С тех пор прошло почти тридцать лет. Годы, как и расстояние, сглаживают все. Постепенно и тоска по Ксюше и вина притушились. Но вот теперь, когда ее не стало, многое вспомнилось.
Не сразу, словно сквозь туман, пришла к нему из юности Ксюша — веселая, в юнгштурмовской гимнастерке, остриженная под мальчишку, с тонкой, слабенькой шеей.
— Я из детского дома, а ты? — спросила она.
— Я с родителями...
— Какой ты счастливый. А я никогда не видела отца. Он погиб на войне... И мать плохо помню.
У нее были маленькие руки. Когда она здоровалась, то ее рука терялась в его руке.
— Ты, наверно, очень сильный. Да?
— Не очень, но сильный.
— Я прямо тебе завидую. У врача должны быть руки уверенные. А у меня... — Она протягивала свои руки ладошками кверху.
Он смотрел и удивлялся: «Ну, просто руки ребенка».
Ковалев в замешательстве подошел к окну. Он понимал всю бессмысленность воспоминаний. Прошло три десятилетия. Она прожила свою жизнь. Он доживает свою. К чему все эти мысли о прошлом? Зачем они?
На улице стоял октябрь. Но день выдался сухой, ясный. Солнце косым лучом упиралось в стену, освещая угол большой картины в тяжелой бронзовой раме. И этот весело освещенный угол — край леса с куском голубого неба — в какой-то странной связи с прошлым напоминал то время, когда он, Ковалев, жил с Ксюшей.
— Гога!
В дверях кабинета стояла жена.

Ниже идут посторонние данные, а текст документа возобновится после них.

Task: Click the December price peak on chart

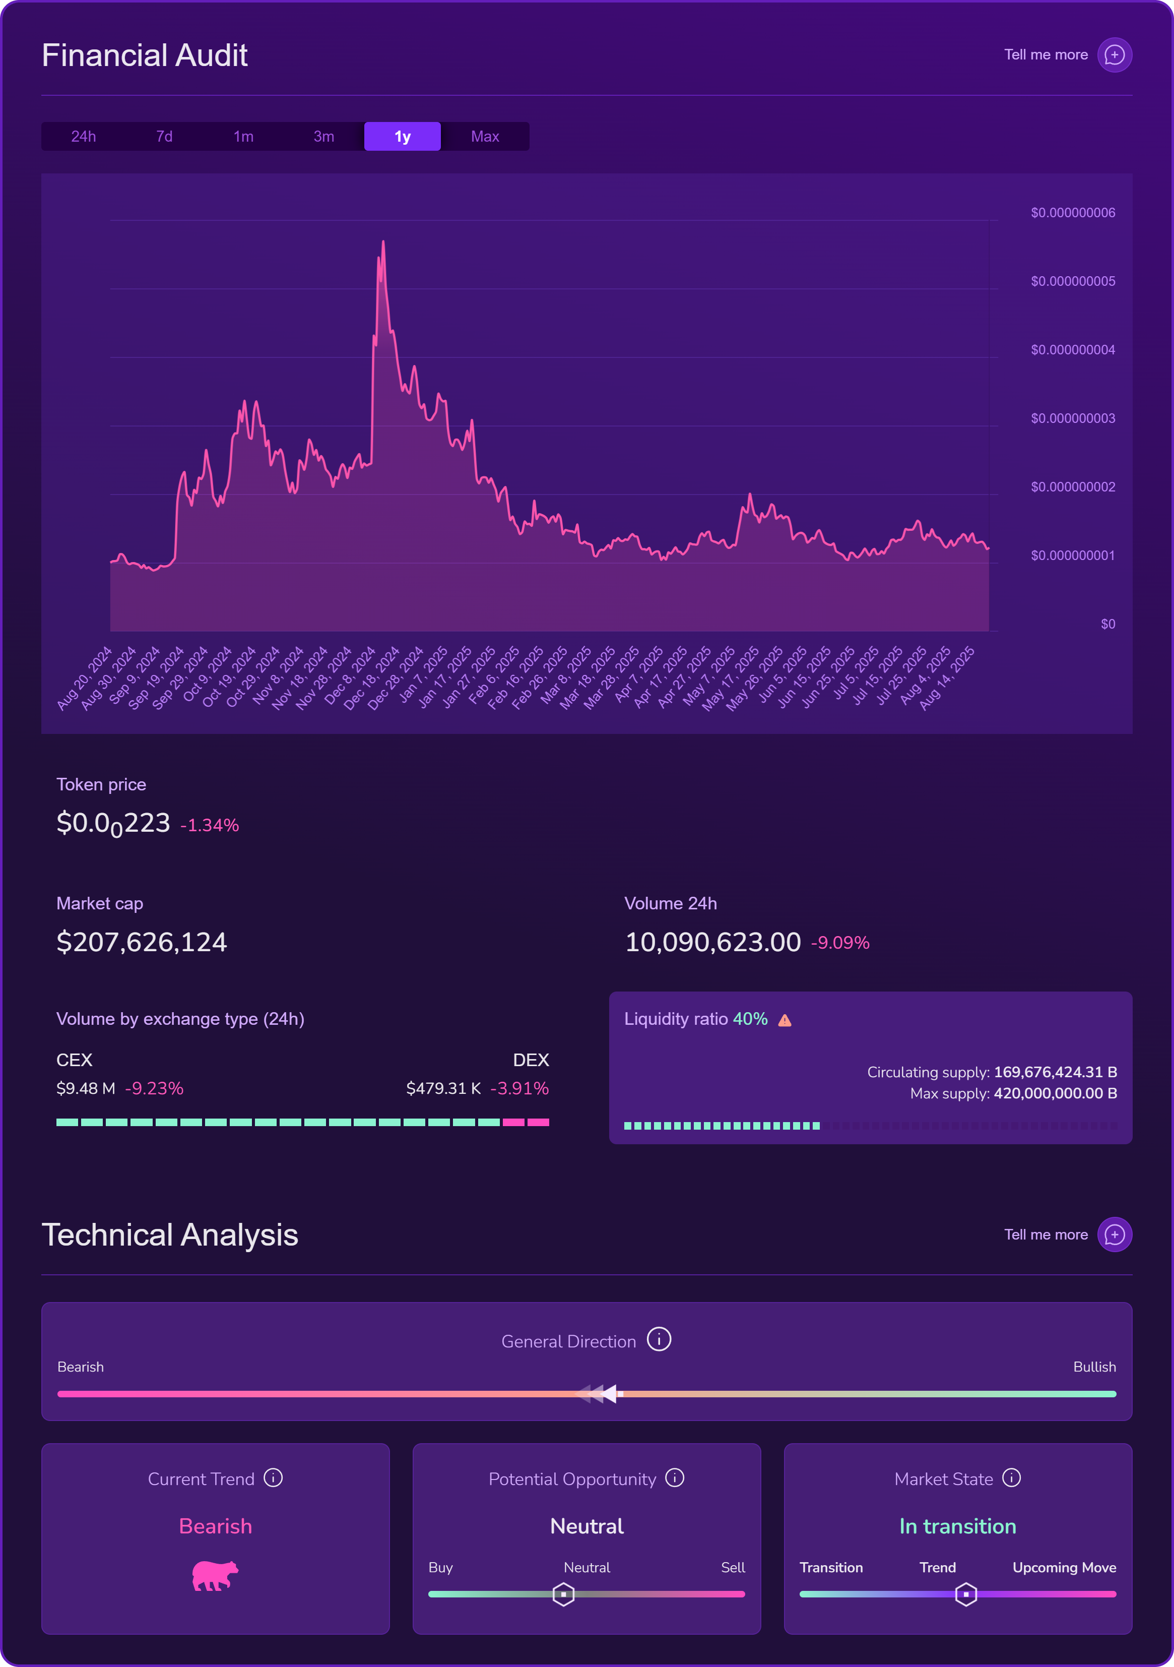Action: click(x=383, y=242)
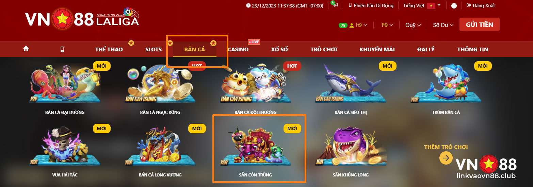This screenshot has width=533, height=187.
Task: Open the Thể Thao menu tab
Action: [x=109, y=49]
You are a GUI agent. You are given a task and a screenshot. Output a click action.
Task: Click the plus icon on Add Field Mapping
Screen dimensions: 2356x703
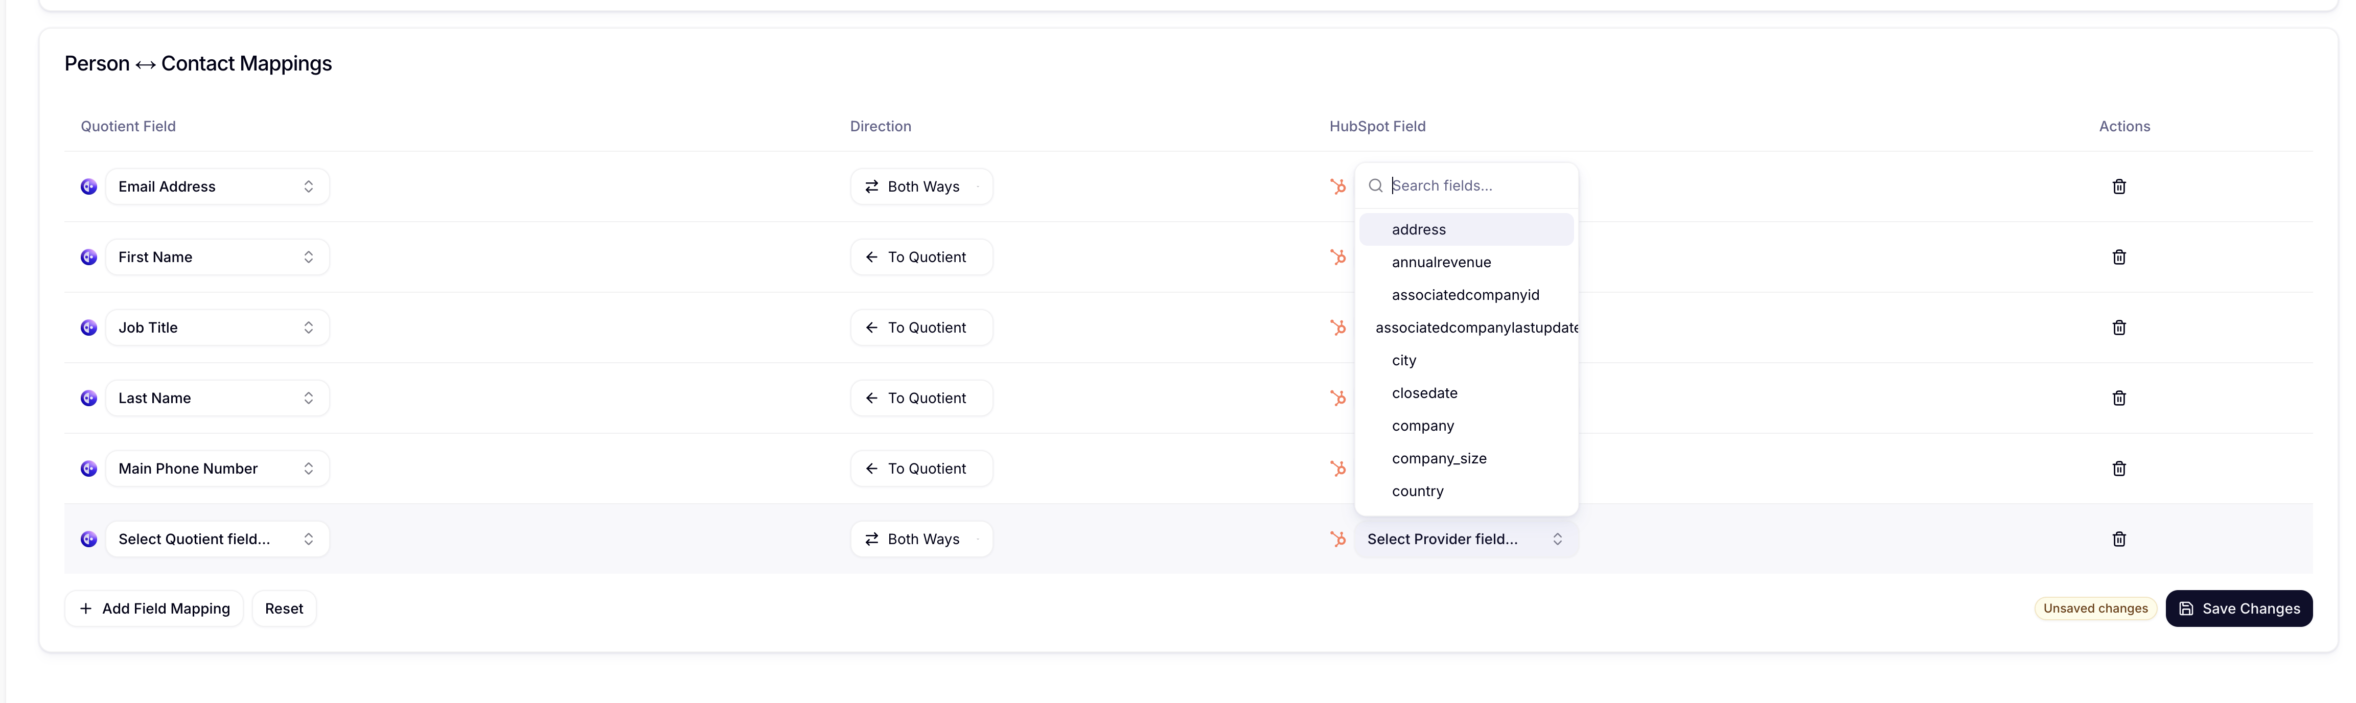point(85,608)
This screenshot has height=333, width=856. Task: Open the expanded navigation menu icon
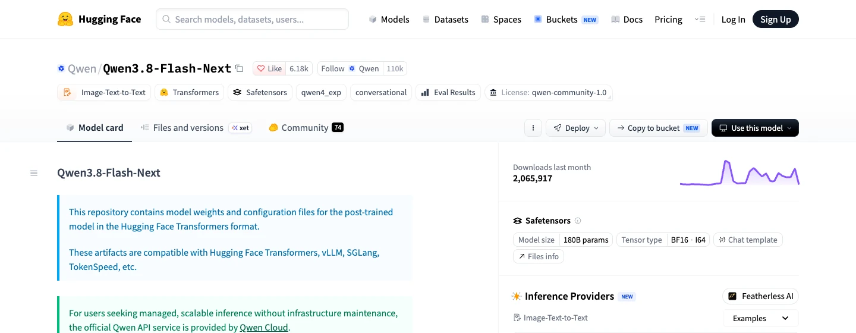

На ней был шелковый японский халат с летящими птицами, тростинками камыша, маленькими фигурками человечков.
— Завтрак давно готов, — с мягким укором, улыбаясь, сказала она.

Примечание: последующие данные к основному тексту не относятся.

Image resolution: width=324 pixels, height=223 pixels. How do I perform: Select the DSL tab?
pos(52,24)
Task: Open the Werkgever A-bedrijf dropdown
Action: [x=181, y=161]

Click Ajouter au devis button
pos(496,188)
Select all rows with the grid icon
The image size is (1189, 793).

— Я не буду завтракать, — отрывисто отозвался Ковалев, раздражаясь на это глупое и такое неуместное сейчас «Гога» и на «птичий» халат жены.
— Что с тобой? — недоуменно пожав пышными плечами, спросила она. И, словно догадавшись, поспешно подошла к нему. — Буров не отдает долг?
Это было единственное, что за последнее время омрачало ей жизнь. Не имея привычки давать в долг, они почему-то решили помочь Бурову, давнему другу их дома, и теперь она терзалась мыслью: отдаст или не отдаст деньги этот злосчастный Буров?
— Господи! — вырвалось у Ковалева. — Неужели ты не можешь понять, что у меня, как у всякого человека могут быть свои и радости и горести. Неужели даже час нельзя принадлежать себе?
— Ну хорошо, хорошо! — повышая голос, придвинулась к нему жена. — Можете оставаться сколько угодно с самим собой. — Когда она обижалась на него, то переходила на вы. — И давно пора сказать, что я вам надоела. Люди в вашем возрасте бесятся, бросают семьи... Что ж! — Последние слова она произнесла со слезами в дрожащем голосе. И, прижав пухлые короткие пальцы к полной груди, покачиваясь, вышла.